In some ways, the euro zone is already on the path of joint debt policy, with its European Financial Stability Facility (EFSF) rescue fund, which is guaranteed by all eurozone countries and which has already issued bonds.

Once national parliaments approve its new mandate, the €440 billion EFSF will be able to give precautionary loans on strict conditions to countries under attack on bond markets, buy sovereign bonds on the secondary market and lend governments money to recapitalise banks.

Those new powers could make it very likely that the fund will eventually need a capital boost, especially if Spain and Italy one day require a bailout.

That would shrink the fund's capital pool, making it more difficult for it to carry out its bigger mandate.

A common euro bond could be issued by a single European debt management office on behalf of all eurozone issuers and could prevent markets from "attacking" bonds of particular countries.

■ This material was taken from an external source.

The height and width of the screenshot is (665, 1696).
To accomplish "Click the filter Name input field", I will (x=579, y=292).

Investors could ask for a premium to hold the bonds initially and these may need credit enhancements to secure a triple-A rating. But eventually they may substitute national issuance, maximising liquidity and making them attractive alternatives to the likes of US Treasuries.

Political resistance

Proposals for a boost in the rescue fund or even a common euro bond will inevitably face political opposition, especially from Germany. The Ifo Institute, a German economic think-tank, has recently estimated that eurobonds could cost the German taxpayer up to €47 billion a year, making it politically hard to sell for Chancellor Merkel.

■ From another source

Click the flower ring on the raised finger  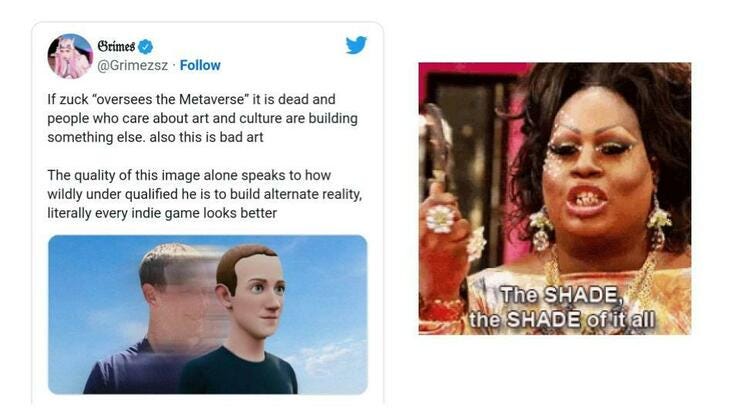pyautogui.click(x=440, y=219)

But there is a growing view that the euro zone's paymaster will eventually agree to common issuance.

A common bond "would mean a significant move towards fiscal integration: that we need," repeated Regesta from BNP Paribas. "We have a monetary policy but we don't have a united, single fiscal policy, and that's why we are under stress now in the periphery."

EURACTIV with Reuters

The idea of using eurobonds was first launched by former European Commission President Jacques Delors through in 1993 as a way to finance the European budget.

Another former Commission president, Romano Prodi, backed the idea too. But no agreement has ever been found among member states.

The idea resurfaced as the economic crisis started hitting Europe in 2008. With many member states forced to pay unsustainable yields to refinance their public debt, the concept of low-yield eurobonds appealed to many. But not to Germany, which pays low yields on its bund and fears being forced to pay more to issue a eurozone security.

Both former EU Economics Commissioner Joaquin Almunia and his successor Olli Rehn have previously supported the idea in principle, but later concluded that it was not feasible due to Germany's opposition.